Difficulty: Intermediate | Time: 2–4 hours | Applies To: Early E30s with metal bumpers — 325is, 325es, and any retrofit car that actually has the correct hardware.


BMW E30 cow catcher front spoiler/valance installed on early metal-bumper car

A Quick Note Before You Dive In

The cow catcher is one of those parts that makes an early E30 look right. Problem is, a lot of the install info floating around online is incomplete, mixed together, or just flat-out guessed at. That's how you end up drilling things twice and wondering why the ducts don't line up.

So this guide fixes that.

This guide pulls from two sources: the original 1987 BMW 325is instruction sheet (which covers the brake ducts and transition panels) and the BMW accessory installation instructions for the front spoiler/bumper assembly on cars through 9/87. The short version: the two-page 325is sheet that gets passed around on every forum is real, but it only covers part of the job. If you use it as the whole story, you're missing the actual spoiler mounting sequence.

This guide covers the complete OEM-style install for:

  • The front spoiler / valance
  • Front spoiler brackets and supports
  • Brake cooling ducts
  • Transition panels
  • Fog light and probe details where applicable

If you already have the spoiler mounted and you're only installing the ducts and transition panels, skip ahead to Step 8.


Before You Start

A few things before we all pretend this is a 20-minute driveway job:

  • Left = driver side. Right = passenger side.
  • Test-fit everything before drilling anything
  • Don't fully tighten the spoiler until every support and bracket is started
  • If your car has had 35+ years of curb taps, parking-lot diplomacy, or previous-owner creativity, expect some variation

Also worth saying out loud: if you're working with reproduction parts, minor cleanup may be normal. That does not mean the part is wrong. Old cars are rarely symmetrical, and old bumpers are even less so.

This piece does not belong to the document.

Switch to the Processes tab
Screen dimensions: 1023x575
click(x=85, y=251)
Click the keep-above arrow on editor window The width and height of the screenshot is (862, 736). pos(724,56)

Parts You May Be Installing

Depending on what your car is missing, the full system can include brackets, transition panels, splash guards, and brake ducts. Here's what Treedy Labs carries for this install.

We have different kits and individual parts available, depending on what you need:

BMW E30 cow catcher installation parts layout: brackets, ducts, transition panels, and hardware

A full breakdown of all related OEM BMW part numbers can be found at the bottom of this guide. Reference as needed.

 

Tools You'll Need

Nothing exotic:

Tool Tool
8 mm, 10 mm, and 13 mm sockets Pliers
Ratchet and extensions 7 mm and 9/64 in drill bits
Electric drill Flat and half-round files for deburring
Keyhole saw, trim saw, or similar cutting tool Torque wrench
Marker or yellow grease pencil Black silicone sealer
Zinc-rich primer / zinc paint for any bare metal you expose Phillips screwdriver

A set of ramps or jack stands also makes this a much less annoying job.


Sort Your Hardware Before the Bumper Comes Off

Do yourself a favor and lay everything out on a bench first.

The original 325is sheet identifies five support positions across the assembly:

  • LH — Left corner strut
  • L — Left front bracket
  • C — Center bracket
  • R — Right front bracket
  • RH — Right corner strut

That matters because this install goes a lot smoother when you already know what bracket lives where. There's no glory in figuring that out while balancing a bumper on your knee.

A bench mock-up also lets you catch: bent original brackets, missing hardware, wrong left/right duct orientation, misidentified transition panels, and old bumper damage that will fight you later. If something looks weird now, it will look much weirder with the bumper half-installed.

Need brackets? Grab the Complete Bracket Kit before you start so you're not hunting pieces mid-install.


Step 1: Bench-Prep the Spoiler

If your spoiler is already painted, trimmed, and ready to go, this step is mostly a once-over. If it's a fresh part or an unfinished shell, do the opening work now before final assembly.

Fog light openings: If your setup includes fog lights, BMW specifies cutting the openings from the rear of the spoiler along the marked outlines. Cut carefully and file the edges smooth.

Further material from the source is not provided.